• ТЕКСТ ДЛЯ АНАЛИЗА
────────────────
С ней он брал призы, добавив к советским титулам уже на закате карьеры, после короткой командировки во французский "Ред Стар", российские — золото чемпионата 1993-го и Кубок России 1994-го. В ее составе провел почти полтысячи матчей, в которых забил 121 гол. Но, главное, его игра, пожалуй, была идеальным олицетворением спартаковского стиля — стиля, который незабываемым сделала какая-то его иррациональность, что ли, нарочитое пренебрежение к модным трендам, методикам и схемам в угоду абсолютно дворовым ценностям — импровизации, красоте, игре от сердца, настроения, а не от расчета.
────────────────
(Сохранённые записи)

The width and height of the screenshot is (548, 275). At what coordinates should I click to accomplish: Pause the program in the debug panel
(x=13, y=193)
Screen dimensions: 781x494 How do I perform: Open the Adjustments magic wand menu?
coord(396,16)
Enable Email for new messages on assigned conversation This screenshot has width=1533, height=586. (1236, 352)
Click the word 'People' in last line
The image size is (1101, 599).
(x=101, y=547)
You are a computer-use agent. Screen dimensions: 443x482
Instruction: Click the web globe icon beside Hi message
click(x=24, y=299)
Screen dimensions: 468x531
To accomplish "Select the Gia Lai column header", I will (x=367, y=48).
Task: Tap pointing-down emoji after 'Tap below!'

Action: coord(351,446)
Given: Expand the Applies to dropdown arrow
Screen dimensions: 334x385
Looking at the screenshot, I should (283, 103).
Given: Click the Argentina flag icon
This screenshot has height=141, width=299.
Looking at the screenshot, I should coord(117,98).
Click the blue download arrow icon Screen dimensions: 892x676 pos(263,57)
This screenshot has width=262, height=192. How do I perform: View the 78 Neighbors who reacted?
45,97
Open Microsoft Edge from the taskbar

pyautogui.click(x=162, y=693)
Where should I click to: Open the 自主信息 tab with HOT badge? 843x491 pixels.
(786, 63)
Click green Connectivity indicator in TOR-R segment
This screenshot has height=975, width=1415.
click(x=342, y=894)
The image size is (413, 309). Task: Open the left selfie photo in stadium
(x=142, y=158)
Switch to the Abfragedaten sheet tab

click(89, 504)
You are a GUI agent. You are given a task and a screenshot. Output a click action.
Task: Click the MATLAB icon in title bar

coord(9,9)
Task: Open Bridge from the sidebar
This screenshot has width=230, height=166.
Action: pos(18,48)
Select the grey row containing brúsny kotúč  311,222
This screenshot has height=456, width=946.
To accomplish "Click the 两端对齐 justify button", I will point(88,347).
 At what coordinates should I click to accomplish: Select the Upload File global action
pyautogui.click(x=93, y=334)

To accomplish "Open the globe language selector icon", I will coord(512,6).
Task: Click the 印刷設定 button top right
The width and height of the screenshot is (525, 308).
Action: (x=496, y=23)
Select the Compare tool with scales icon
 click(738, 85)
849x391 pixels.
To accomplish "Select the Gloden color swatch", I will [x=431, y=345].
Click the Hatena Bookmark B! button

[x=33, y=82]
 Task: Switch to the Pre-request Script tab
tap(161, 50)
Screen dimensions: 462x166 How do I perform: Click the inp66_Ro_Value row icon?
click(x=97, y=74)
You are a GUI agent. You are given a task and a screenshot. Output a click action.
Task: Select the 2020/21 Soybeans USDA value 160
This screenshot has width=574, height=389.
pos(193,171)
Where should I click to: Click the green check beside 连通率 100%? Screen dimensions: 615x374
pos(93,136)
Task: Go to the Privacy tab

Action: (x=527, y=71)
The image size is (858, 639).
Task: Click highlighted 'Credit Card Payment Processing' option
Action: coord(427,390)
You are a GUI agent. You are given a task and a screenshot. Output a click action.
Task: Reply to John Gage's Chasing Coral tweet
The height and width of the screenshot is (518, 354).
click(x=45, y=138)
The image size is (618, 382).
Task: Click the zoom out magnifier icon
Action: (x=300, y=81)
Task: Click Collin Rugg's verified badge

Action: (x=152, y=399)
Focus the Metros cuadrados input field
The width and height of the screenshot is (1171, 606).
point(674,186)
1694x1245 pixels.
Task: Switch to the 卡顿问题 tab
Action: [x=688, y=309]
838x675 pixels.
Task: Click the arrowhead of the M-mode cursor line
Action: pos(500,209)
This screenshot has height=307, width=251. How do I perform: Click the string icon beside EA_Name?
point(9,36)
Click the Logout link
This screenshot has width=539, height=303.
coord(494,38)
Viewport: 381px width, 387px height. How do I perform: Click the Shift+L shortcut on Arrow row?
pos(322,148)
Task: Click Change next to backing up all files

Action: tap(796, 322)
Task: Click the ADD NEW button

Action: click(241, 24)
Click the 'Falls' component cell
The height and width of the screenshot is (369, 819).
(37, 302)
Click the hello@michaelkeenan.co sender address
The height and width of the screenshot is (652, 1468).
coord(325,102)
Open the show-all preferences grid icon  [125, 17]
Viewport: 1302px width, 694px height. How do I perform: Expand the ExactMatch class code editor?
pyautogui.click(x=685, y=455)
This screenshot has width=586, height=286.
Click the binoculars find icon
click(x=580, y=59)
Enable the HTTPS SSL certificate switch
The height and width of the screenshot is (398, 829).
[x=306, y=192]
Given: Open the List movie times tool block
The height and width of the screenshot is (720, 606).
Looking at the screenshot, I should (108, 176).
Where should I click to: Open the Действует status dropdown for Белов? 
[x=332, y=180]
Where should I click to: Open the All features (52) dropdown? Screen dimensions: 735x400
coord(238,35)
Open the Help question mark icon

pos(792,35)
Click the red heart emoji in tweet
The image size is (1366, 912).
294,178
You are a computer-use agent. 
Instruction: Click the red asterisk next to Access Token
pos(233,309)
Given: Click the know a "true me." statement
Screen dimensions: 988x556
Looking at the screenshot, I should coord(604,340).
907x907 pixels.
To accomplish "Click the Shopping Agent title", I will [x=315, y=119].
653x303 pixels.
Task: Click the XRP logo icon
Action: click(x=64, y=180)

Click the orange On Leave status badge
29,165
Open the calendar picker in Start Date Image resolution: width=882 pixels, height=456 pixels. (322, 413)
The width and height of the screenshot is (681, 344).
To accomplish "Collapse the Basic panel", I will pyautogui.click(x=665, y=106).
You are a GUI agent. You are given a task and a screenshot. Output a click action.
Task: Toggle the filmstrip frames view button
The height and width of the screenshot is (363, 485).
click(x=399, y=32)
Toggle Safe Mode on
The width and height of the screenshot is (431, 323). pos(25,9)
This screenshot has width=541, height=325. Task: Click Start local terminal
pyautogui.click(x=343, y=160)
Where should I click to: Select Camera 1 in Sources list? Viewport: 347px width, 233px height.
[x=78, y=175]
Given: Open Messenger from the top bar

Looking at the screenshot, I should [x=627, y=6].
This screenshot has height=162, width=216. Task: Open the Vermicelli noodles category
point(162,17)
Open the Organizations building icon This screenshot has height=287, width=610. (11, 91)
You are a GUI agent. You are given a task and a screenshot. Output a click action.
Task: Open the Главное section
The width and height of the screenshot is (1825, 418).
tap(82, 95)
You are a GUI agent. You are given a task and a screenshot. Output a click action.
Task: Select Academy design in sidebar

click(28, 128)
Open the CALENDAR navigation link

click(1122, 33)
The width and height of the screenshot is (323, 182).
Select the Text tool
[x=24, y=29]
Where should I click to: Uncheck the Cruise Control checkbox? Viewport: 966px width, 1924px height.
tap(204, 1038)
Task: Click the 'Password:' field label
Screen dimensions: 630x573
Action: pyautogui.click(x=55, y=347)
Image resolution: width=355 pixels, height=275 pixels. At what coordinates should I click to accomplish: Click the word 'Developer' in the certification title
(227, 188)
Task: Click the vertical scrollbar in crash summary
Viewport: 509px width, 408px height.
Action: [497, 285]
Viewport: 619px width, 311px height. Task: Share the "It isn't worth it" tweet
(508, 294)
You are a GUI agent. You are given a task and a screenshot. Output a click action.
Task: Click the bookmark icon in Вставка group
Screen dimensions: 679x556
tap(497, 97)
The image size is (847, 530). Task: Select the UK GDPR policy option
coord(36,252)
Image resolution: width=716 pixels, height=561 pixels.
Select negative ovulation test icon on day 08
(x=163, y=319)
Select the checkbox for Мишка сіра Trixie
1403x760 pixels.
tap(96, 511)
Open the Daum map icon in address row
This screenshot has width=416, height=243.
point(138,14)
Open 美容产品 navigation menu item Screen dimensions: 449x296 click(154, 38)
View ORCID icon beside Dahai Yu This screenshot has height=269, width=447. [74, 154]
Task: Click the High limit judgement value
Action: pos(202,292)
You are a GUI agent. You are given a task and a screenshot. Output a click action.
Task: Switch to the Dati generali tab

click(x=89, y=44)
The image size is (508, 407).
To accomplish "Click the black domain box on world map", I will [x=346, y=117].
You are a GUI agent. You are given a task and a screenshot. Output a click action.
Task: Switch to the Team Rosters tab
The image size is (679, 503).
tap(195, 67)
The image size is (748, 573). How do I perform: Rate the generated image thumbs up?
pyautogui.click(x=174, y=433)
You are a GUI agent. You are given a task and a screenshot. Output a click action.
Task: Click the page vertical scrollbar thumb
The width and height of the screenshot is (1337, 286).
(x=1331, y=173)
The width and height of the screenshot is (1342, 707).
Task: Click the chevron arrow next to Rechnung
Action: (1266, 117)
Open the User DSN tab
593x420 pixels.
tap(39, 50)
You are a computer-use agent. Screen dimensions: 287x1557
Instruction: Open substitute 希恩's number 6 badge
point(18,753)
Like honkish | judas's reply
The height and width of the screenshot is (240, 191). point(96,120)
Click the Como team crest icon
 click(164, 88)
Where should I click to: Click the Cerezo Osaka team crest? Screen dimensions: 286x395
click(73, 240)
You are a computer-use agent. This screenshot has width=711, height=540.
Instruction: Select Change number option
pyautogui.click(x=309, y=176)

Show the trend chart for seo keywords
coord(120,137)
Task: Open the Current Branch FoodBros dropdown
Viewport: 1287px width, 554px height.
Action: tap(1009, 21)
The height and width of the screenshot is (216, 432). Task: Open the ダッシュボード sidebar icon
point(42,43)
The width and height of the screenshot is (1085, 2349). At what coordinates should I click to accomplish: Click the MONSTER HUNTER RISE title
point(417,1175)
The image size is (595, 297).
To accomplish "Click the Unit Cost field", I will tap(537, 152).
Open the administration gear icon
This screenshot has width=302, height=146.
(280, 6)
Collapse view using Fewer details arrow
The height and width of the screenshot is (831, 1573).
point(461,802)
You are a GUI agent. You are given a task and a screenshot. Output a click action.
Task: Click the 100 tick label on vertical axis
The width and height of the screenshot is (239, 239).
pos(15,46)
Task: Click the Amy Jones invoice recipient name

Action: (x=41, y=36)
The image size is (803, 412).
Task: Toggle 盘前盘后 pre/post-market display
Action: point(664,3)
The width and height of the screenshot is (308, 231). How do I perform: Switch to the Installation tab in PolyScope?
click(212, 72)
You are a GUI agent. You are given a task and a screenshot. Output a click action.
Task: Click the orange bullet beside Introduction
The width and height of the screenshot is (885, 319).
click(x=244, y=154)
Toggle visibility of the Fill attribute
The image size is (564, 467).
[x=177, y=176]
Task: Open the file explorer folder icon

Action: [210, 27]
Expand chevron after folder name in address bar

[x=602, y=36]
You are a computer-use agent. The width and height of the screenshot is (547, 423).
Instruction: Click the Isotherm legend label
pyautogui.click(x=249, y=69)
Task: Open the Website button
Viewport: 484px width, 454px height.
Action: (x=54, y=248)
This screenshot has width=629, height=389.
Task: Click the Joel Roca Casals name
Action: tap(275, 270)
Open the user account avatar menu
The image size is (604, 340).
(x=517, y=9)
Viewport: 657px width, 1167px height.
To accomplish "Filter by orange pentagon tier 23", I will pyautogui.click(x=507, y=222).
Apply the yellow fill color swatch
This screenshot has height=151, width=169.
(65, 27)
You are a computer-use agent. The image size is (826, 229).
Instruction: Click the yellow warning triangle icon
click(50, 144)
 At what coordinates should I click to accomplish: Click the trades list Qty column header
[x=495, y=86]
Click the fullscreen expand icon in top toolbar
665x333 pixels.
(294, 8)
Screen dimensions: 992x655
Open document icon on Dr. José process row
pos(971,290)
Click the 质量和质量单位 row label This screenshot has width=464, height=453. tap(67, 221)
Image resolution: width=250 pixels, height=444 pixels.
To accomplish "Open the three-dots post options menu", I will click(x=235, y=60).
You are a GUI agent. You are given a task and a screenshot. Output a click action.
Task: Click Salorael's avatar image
────────────────
• ВОПРОСЫ ПО МАТЕРИАЛУ
1. Перечислите все то, чем, согласно тексту для анализа, нарочито пренебрегал спартаковский стиль.
2. Напишите продолжение текста для анализа, начиная сразу после его последнего предложения.

• РЕШЁННЫЕ ЗАДАЧИ
1. Модными трендами, методиками и схемами.

2.
Федор Черенков был, несомненно, из той редкой породы особенных игроков, которых время от времени дарил миру футбол. Из той же породы, что и, скажем, выступавшие с ним в одну эпоху Диего Марадона и Мишель Платини. Из породы людей вроде бы обделенных природой выдающимися атлетическими данными, но при этом словно созданными для того, чтобы творить чудеса с футбольным мячом, одаренными невидимой связью с ним и талантом чувствовать, куда надо прибежать, чтобы мяч получить, или куда его отдать, чтобы получил товарищ по команде. Играть рядом с ними было сплошным счастьем. Играть против них, фокусников, каждую минуту вытаскивающих из пустой шляпы очередного кролика,— сплошной мукой.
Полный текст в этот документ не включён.